If there is any way he can find to weasel his way into Iggy's group, he will find it. Personally I think a coyote has more class than that idiot stick.
Garth allows only the comments of his fellow butt sniffers.
Too bad!
Ya but isn't Garth the second liblogger to quit in the last day or so? Can't say that either of them will be missed from this corner.
One bitter boy ole Garth is. Did he disregard his wife, or she him? For a weasel he has good homing instincts. He went right to the most avaricious band of Power junkies.
I'd say don't let the door slap ya on the butt when you leave Garth but after guzzling Librano pork for the past few years I think the first problem is getting that overstuffed patronage derriere through the exit.
...what was the post house pork the LPC promised for the floor crossing?

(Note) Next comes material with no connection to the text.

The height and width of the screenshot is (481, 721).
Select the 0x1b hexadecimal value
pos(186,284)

McGuinty aid? Ontarslobovia industrial revitalization committee?...the job's are open for fat lil' Librano piggies...senate seats are closed though.

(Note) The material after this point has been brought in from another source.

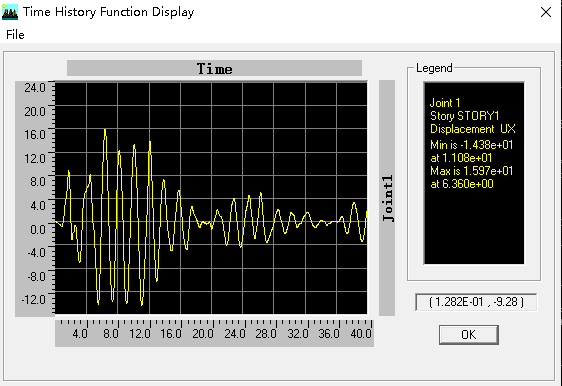Viewport: 562px width, 386px height.
Task: Click the 4.0 tick on time axis
Action: (x=80, y=334)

Garth will be butt snorkelling McSkidmark, we'll see him pop up on some LPO circle jerk commission.
Since I don't want to go fishing any further through that swamp he calls a blog, when Super-Genius Wile E. Garth sez that the CPC "lost" $50 billion in 4 years, what exactly does he mean?

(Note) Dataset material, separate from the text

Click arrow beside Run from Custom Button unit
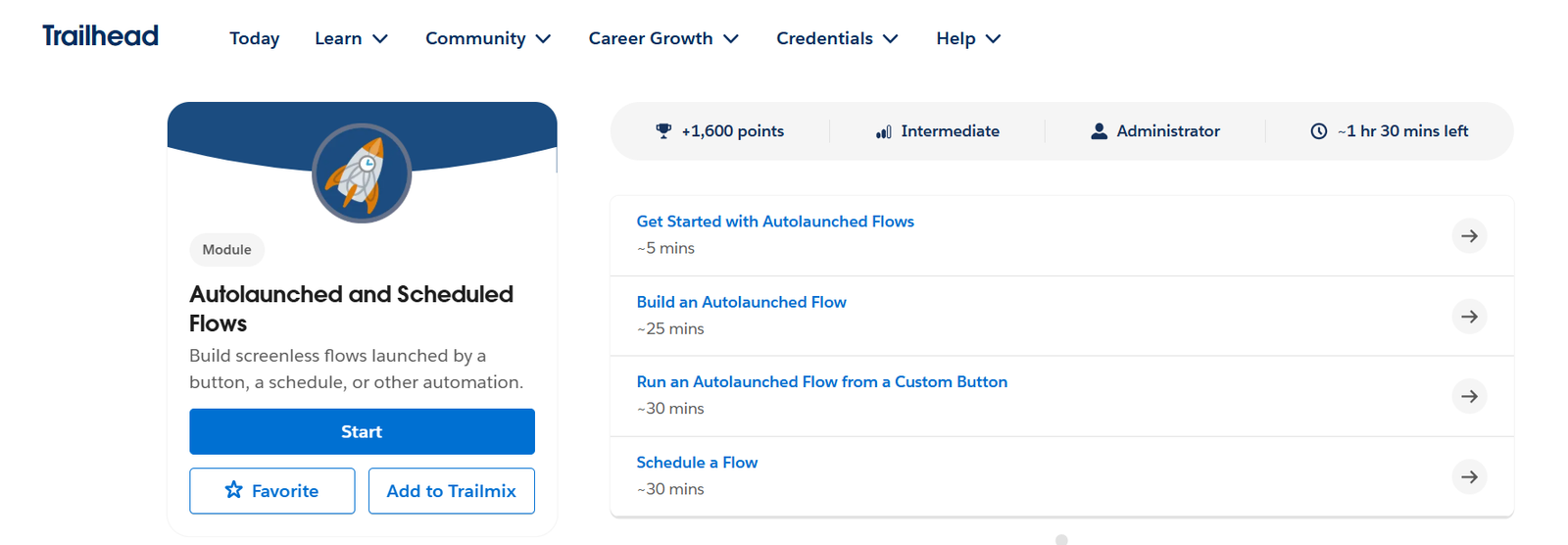This screenshot has height=545, width=1568. (1469, 396)
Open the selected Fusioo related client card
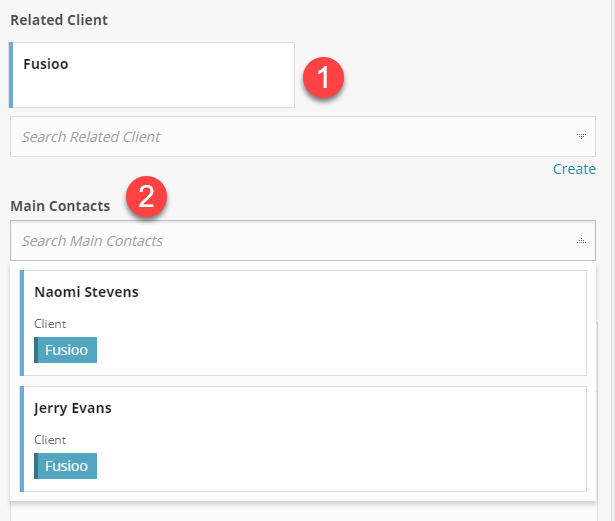Screen dimensions: 615x521 click(46, 63)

If it's another case of a political hack calling decreased tax revenue a loss, I wonder how Garth ever pretended to be a Conservative.
To quote Curly Bill from "Tombstone"...
"Well...bye."
just an auto garbage takeout service.
Damn, just wasted a vote for "Most Narcissitic Blog"
Goodbye Garth, I won't be buying any more of your books, and from now on the old ones are in my archive. I haven't counted them and I don't care how many words either. -Bye, bye.
Poor Garthy-Poo..He cant rely on tax $ for a mortgage payment anymore.
He is pretending to take the high road by quitting, but the truth is (he is in denial of it) he was rejected by everyone and anyone who supported him previously.
He told CANADA that the Green Shaft was a solid plan...'nuff said.
Does "The Garth" not have a MP pension for life?
Yeah, yeah
That's right
We talk about your work
How your boss is a jerk
We talk about your church
And your head when it hurts
We talk about the troubles
you been having with your brother
About your daddy and your mother
And your crazy ex-lover
We talk about your friends
And the places that you've been
We talk about your skin
and the dimples on your chin
The polish on your toes
and the run in your hose
And God knows,
we're gonna talk about your clothes
We talk about your dreams
And we talk about your schemes
Your high school team
and your moisturizing cream
We talk about your Nana
up in Munci, Indiana
We talk about your Grandma
down in Alabama
We talk about your guys
Of every shape and size
The ones that you despise
and the ones you idolize
We talk about your heart,
bout your brain and your smarts
And your medical charts
And when you start
You know talking about you makes me grin
But every now and then
I wanna talk about me
Wanna talk about I
Wanna talk about number one
Oh my me my
What I think
What I like
What I know
What I want
What I see
I like talking about you, you, you, you usually
But occasionally
I wanna talk about me
me,
me,
me,
me
I wanna talk about me ye he
I'll miss him. Even though he meant to be serious, he was so self inflated and self aggrandizing, not to mention ever the wounded soul (slings and arrows anyone?) that he wound up having one of the funniest blogs on the net. Too bad he is keeping his other blogs open.
Somewhere off in the distance, a cricket chirped.
when he he he haw called his self a conservative, he sullied the "brand"
check out the comments to his final entry...
they're all positive, all suportive, all weepy "we'll be missing you Garth!" etc,
...
at least we know he's still busy with editing out all the sane ones...
I was going to say Garth Vader's mom is going to miss him but then I figured she probably doesn't care either.